Pour revenir au passage que tu cites, il faut rappeler le cadre de ce qu’est un test statistique. Sachant que la façon classique de poser la question est suffisamment alambiquée pour qu’elle requière une grande concentration pour ne pas dire de bêtises et formuler les conclusions correctement.
À la base, il s’agit de comparer deux traitements, l’un supposé de référence, l’autre nouveau. Il faut décider si le nouveau est meilleur que la référence. Comme dans toute décision fondée sur une expérience aléatoire, il y a deux façons de se tromper :
• préférer le nouveau traitement alors qu’en fait il n’est pas meilleur (1ère espèce)
• garder l’ancien alors que le nouveau est meilleur (2ème espèce)
La procédure « classique » donne des rôles très différents aux deux risques associés à ces erreurs. Tout le système est bâti en fixant a priori une borne supérieure au risque de première espèce. Ce qui revient à dire qu’on ne veut pas lâcher trop facilement la méthode de référence.
Avec un échantillon de taille n, on peut alors construire le test et on obtient, a posteriori, une estimation du risque de deuxième espèce : ne pas accepter un nouveau traitement qui serait meilleur. Et c’est là, toujours dans l’approche classique, qu’on en arrive à « la base des statistiques » évoquée et qu’intervient la taille de l’amélioration apportée par le nouveau traitement avec ce qu’on appelle le calcul de la puissance du test.
À partir de cette taille de l’effet du nouveau traitement, on calcule a priori, la taille de l’échantillon qui permettra de détecter un tel écart.
Sans passer par le formalisme du test, c’est assez intuitif : plus la taille de l’échantillon est faible, moins la précision de l’estimation est grande.
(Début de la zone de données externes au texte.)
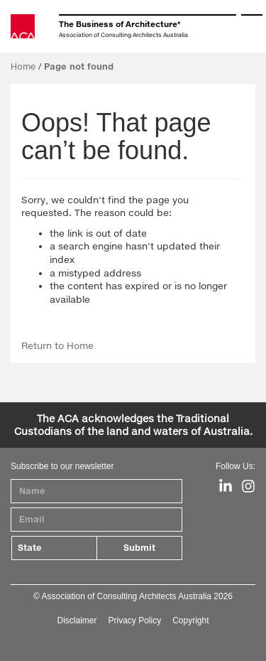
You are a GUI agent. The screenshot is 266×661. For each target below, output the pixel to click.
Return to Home (57, 345)
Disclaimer (76, 620)
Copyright (190, 620)
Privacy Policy (134, 620)
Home (23, 66)
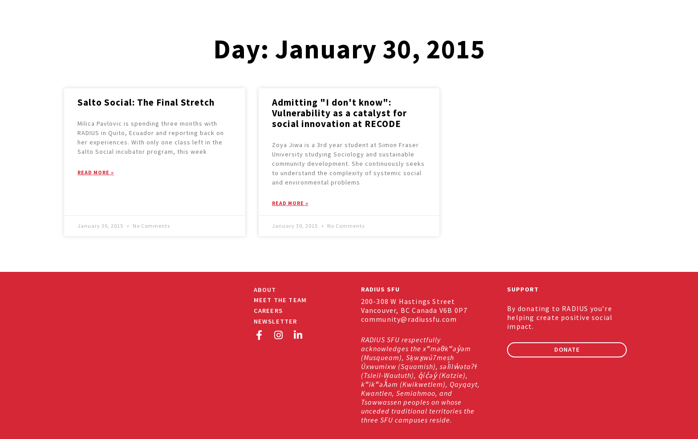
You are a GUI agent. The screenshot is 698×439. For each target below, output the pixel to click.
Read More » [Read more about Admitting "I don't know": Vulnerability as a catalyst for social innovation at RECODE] (290, 203)
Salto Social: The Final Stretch (146, 102)
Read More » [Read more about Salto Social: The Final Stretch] (95, 172)
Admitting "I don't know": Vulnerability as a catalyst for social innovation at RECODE (339, 113)
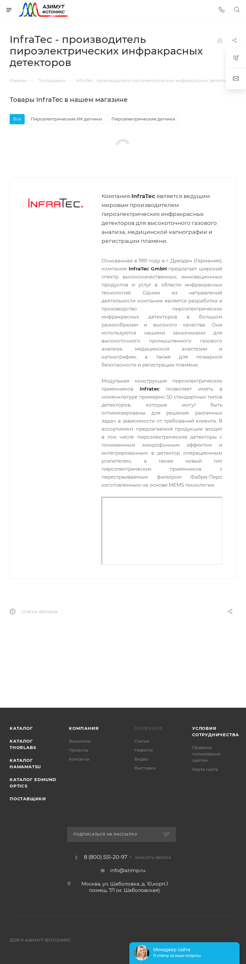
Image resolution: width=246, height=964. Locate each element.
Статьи (142, 741)
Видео (141, 759)
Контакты (79, 759)
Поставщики (28, 798)
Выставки (145, 767)
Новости (144, 750)
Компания (84, 728)
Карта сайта (205, 769)
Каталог (21, 728)
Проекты (78, 750)
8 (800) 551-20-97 (105, 857)
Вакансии (80, 741)
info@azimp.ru (127, 870)
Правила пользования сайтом (206, 754)
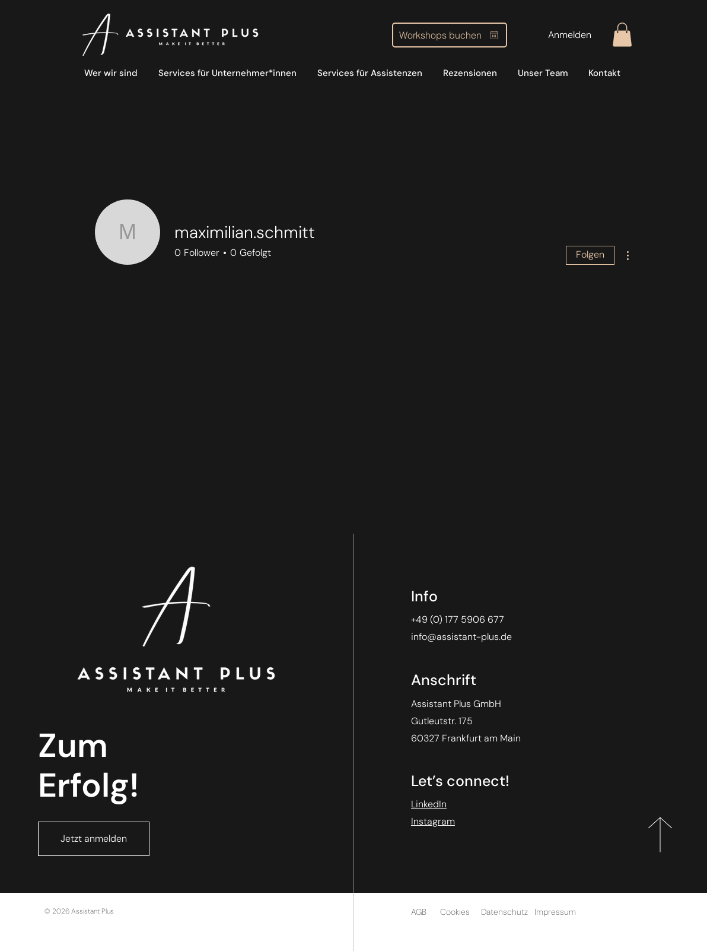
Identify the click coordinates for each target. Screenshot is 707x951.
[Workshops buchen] (449, 35)
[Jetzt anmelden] (93, 839)
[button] (622, 35)
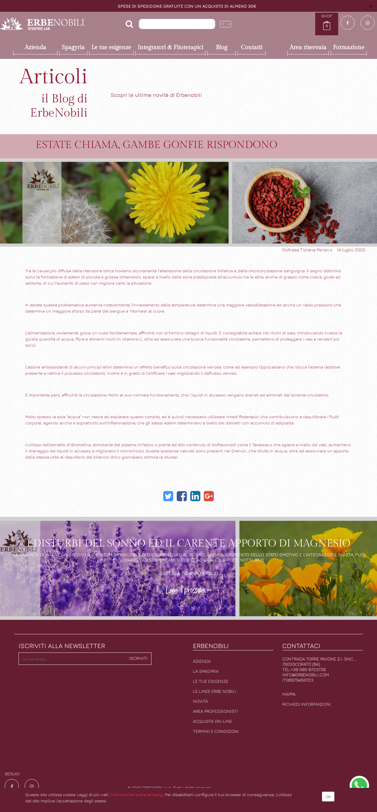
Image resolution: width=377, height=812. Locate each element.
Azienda (202, 661)
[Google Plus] (209, 496)
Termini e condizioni (216, 731)
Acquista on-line (212, 721)
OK (328, 796)
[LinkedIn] (195, 496)
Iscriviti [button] (138, 658)
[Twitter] (168, 496)
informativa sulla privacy (136, 794)
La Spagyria (205, 671)
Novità (200, 701)
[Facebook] (182, 496)
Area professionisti (215, 711)
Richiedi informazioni (306, 704)
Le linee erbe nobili (214, 691)
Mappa (289, 694)
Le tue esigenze (210, 681)
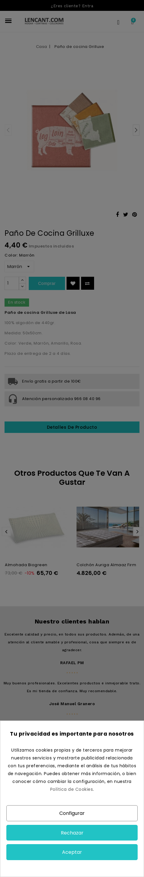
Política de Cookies (71, 789)
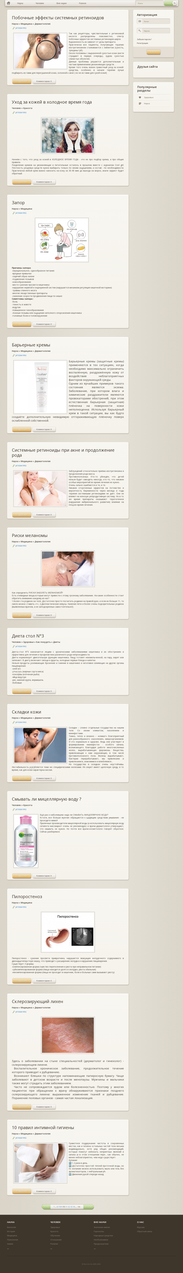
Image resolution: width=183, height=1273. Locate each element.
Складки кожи (26, 712)
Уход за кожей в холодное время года (52, 102)
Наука (15, 23)
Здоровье (28, 642)
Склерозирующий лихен (37, 1001)
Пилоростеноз (27, 896)
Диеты (56, 642)
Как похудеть (43, 642)
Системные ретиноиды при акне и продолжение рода (63, 452)
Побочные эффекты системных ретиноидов (58, 17)
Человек (16, 108)
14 (74, 1206)
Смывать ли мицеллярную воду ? (46, 799)
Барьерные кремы (31, 345)
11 (66, 1206)
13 (71, 1206)
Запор (18, 202)
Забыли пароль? (144, 39)
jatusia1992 (21, 28)
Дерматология (42, 23)
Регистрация (142, 43)
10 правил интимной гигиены (43, 1127)
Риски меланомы (30, 535)
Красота (27, 108)
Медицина (26, 23)
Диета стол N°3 (28, 636)
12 (69, 1206)
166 (78, 1207)
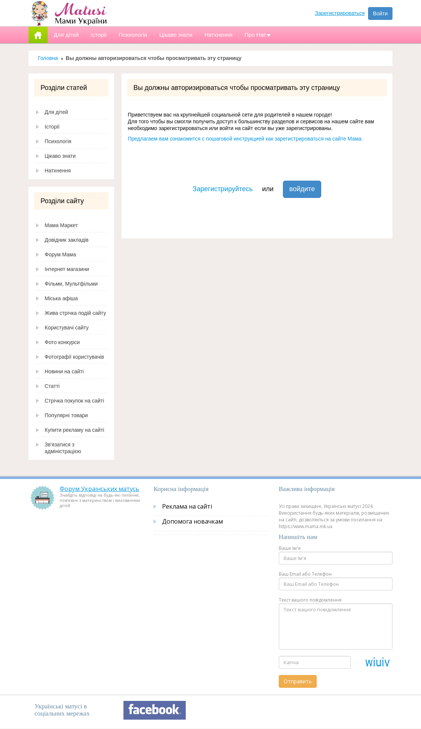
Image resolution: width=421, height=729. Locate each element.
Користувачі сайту (67, 328)
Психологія (58, 141)
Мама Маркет (61, 225)
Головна (48, 58)
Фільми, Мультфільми (71, 284)
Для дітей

Pour détecter de faibles différences, il faut donc des échantillons de grande taille. On peut formuler ça sous la forme : moins y’a de gens quand c’est significatif, et plus c’est significatif qui n’est pas la plus claire ni la plus pédagogique, notamment parce que le mot significatif est utilisé à la fois dans son sens technique (première occurrence) et dans un sens large et flou (c’est significatif, où le cela qui est significatif n’est pas autrement précisé…)
Raoult réitère donc son attaque contre les essais cliniques classiques et particulièrement lorsqu’ils sont de grande taille (sous-entendu, on sodomiserait le diptère…)
Il oublie totalement (on peut pas être bon partout…) le contexte général. La démarche de recherche pour tester un traitement d’une pathologie nouvelle (en l’absence donc de traitement de référence) peut se décomposer en deux phases :
• la recherche de pistes de traitement : repérer les molécules actives contre la pathologie, avec un ratissage assez large et des méthodes de criblage (dans la littérature, on trouve plutôt screening)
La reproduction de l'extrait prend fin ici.